Geometrical and waves optics

The plane mirror is assumed to be perfect, the electric field is zero in the metal layer.

The tangential component of the electric field is still ongoing and the field here is purely tangential (polarization perpendicular to the plane of incidence), the total field will be null at \(z=0\).

Therefore :

\(\vec E_i + \vec E_r = \vec 0\)

Is :

\(\vec E_r=-\vec E_i\)

Thus, a phase shift in reflection (equal to \(\pi\)).

• Using the theorem of Malus, the geometric path difference is clear in the figure :

  \(\delta_{geo} = HM'=2zsin\theta\)

  The overall path length difference, taking into account the reflection on the mirror is :

  \(\delta=2zsin\theta + \frac {\lambda_0}{2}\)

  And the order of interference in \(M\) becomes :

  \(p(z)=\frac {2sin\theta}{\lambda_0}z+\frac{1}{2}\)

• The bright fringes are obtained when the order is integer (\(p\) is an integer) :

  \(\frac {2sin\theta}{\lambda_0}z+\frac{1}{2}=p\)

  The bright fringes are straight line of equation :

  \(z_p=\frac{\lambda_0}{2sin\theta}(p-\frac{1}{2})\)

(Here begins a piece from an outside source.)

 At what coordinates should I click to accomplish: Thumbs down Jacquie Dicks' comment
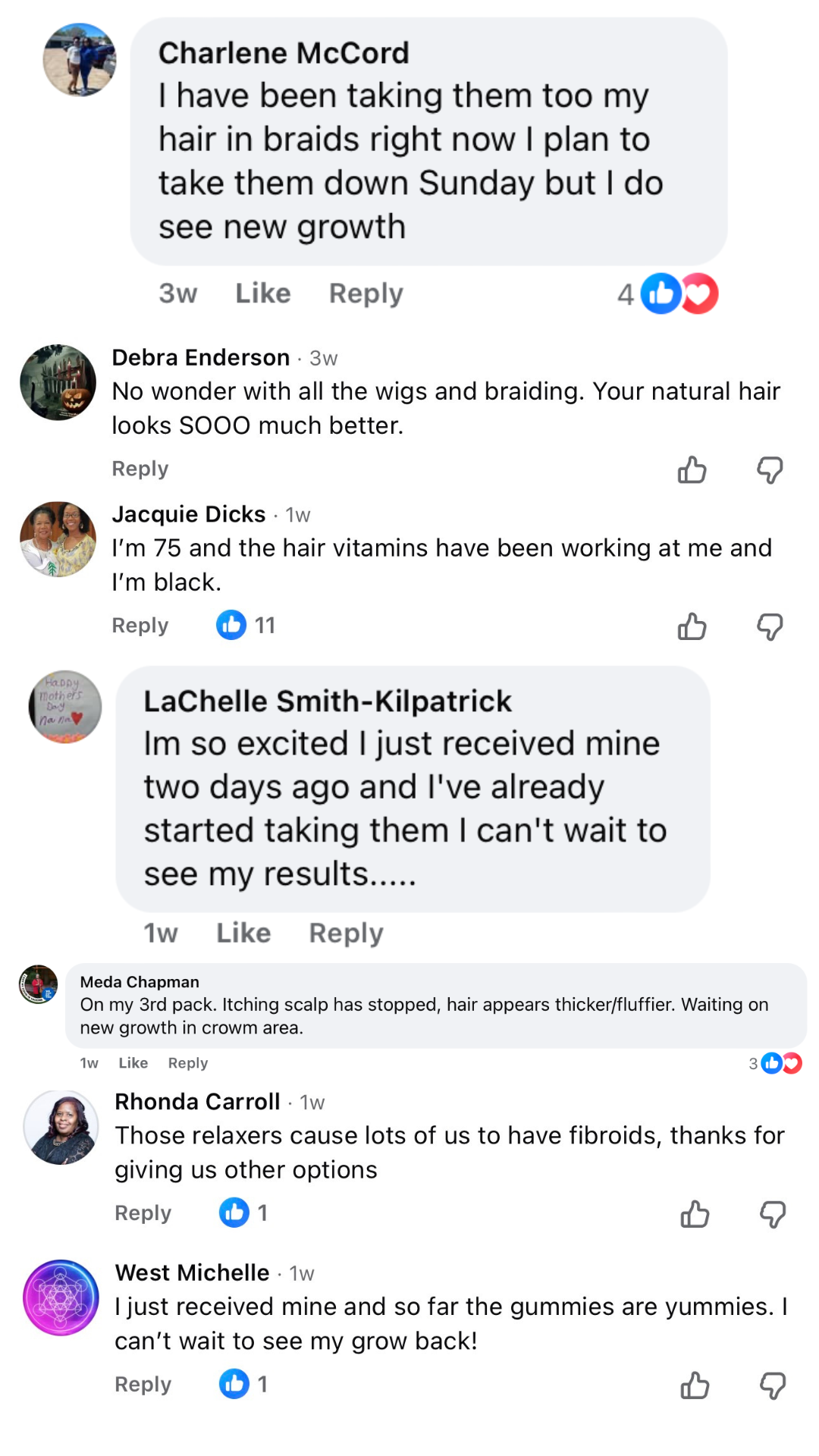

  The interfringe is given by :

  \(i=z_{p+1}-z_p=\frac{\lambda_0}{2sin\theta}=1,44\;mm\)

• Infrared correspond to large wavelengths, which provides well-spaced fringes.

The intensity of the ray that is reflected on the mirror is now \(I_2=RI_0\), where \(I_0\) is the intensity of the first ray which arrives directly at the point M.

Intensity at \(M\) becomes :

\(I(M)=I_0+RI_0+2\sqrt{R}I_0cos(2\pi p(z))\)

The maximum intensity is :

\(I_{max}=I_0+RI_0+2\sqrt{R}I_0\)

And the minimum intensity is :

\(I_{min}=I_0+RI_0-2\sqrt{R}I_0\)

The contrast is deduced :

\(C=\frac {I_{max}-I_{min}}{I_{max}+I_{min}}=\frac{2\sqrt{R}}{1+R}\)

The numerical application gives \(C=99,7\)% : the fringes are well contrasted. The contrast is sensitive to other factors that the reflection coefficient of the mirror.